Instructions to follow: Reproduce the section on Noronha's data model in full, character for character.

Given passage:
Noronha’s Data Model¶
This section describes how Noronha stores its metadata in MongoDB and how these metadata documents relate to each other. Reading and understanding this section is going to help you when creating and manipulating projects, models and other objects in Noronha.
The diagram bellow gives a hint on the document relationships described in detail here:
This guide adopts the following conventions for representing document fields that link to other documents:
Referenced document: fields in bold are like pointers. Their content is always consistent with the original document they refer to. Fields like these are meant to answer questions like: which model is my project using? Which model files are expected?
Embedded document: fields in italic are like snapshots. Their content is a report of how the referred document was when the field was updated. Fields like these are meant to answer questions like: which version of my project’s code was used in that training?
Project¶
Represents a project that is managed by the framework. Also referred to as proj.

Information provided:

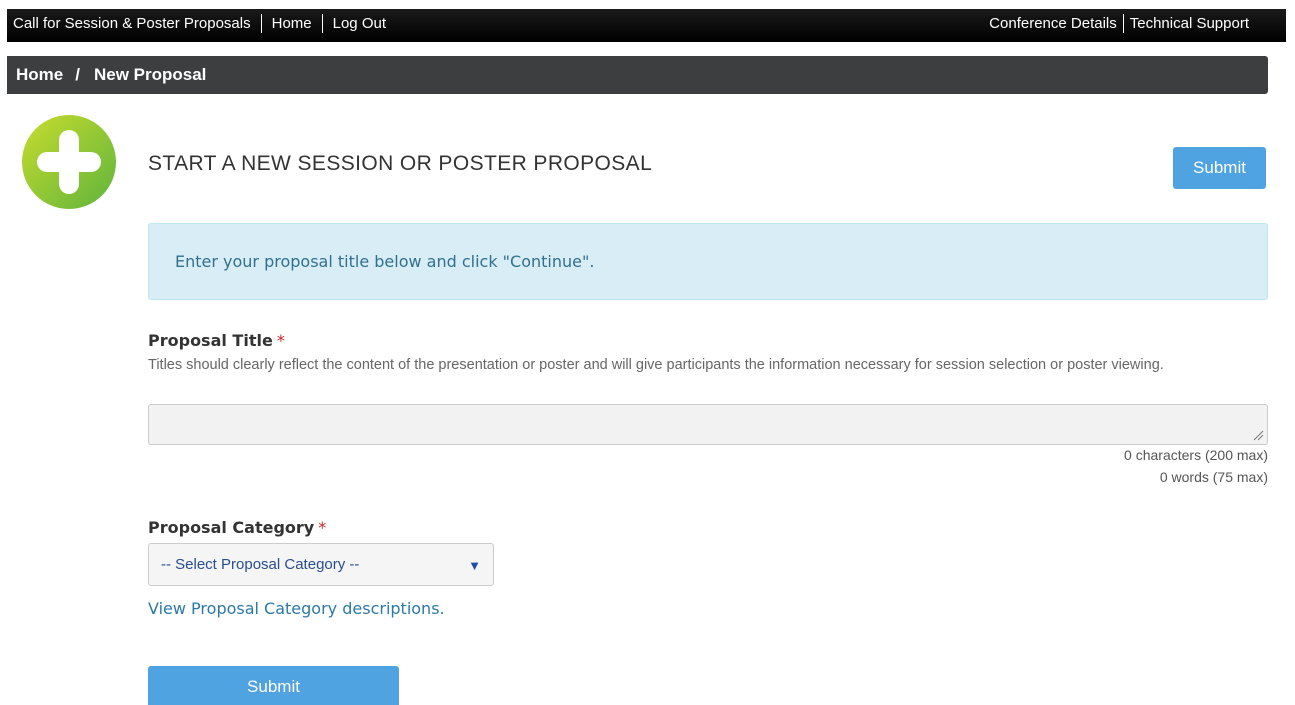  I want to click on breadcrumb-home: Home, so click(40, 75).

---

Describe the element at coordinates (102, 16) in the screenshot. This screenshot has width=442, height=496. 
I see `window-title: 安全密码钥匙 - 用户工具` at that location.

Task answer:
Noronha’s Data Model¶
This section describes how Noronha stores its metadata in MongoDB and how these metadata documents relate to each other. Reading and understanding this section is going to help you when creating and manipulating projects, models and other objects in Noronha.
The diagram bellow gives a hint on the document relationships described in detail here:
This guide adopts the following conventions for representing document fields that link to other documents:
Referenced document: fields in bold are like pointers. Their content is always consistent with the original document they refer to. Fields like these are meant to answer questions like: which model is my project using? Which model files are expected?
Embedded document: fields in italic are like snapshots. Their content is a report of how the referred document was when the field was updated. Fields like these are meant to answer questions like: which version of my project’s code was used in that training?
Project¶
Represents a project that is managed by the framework. Also referred to as proj.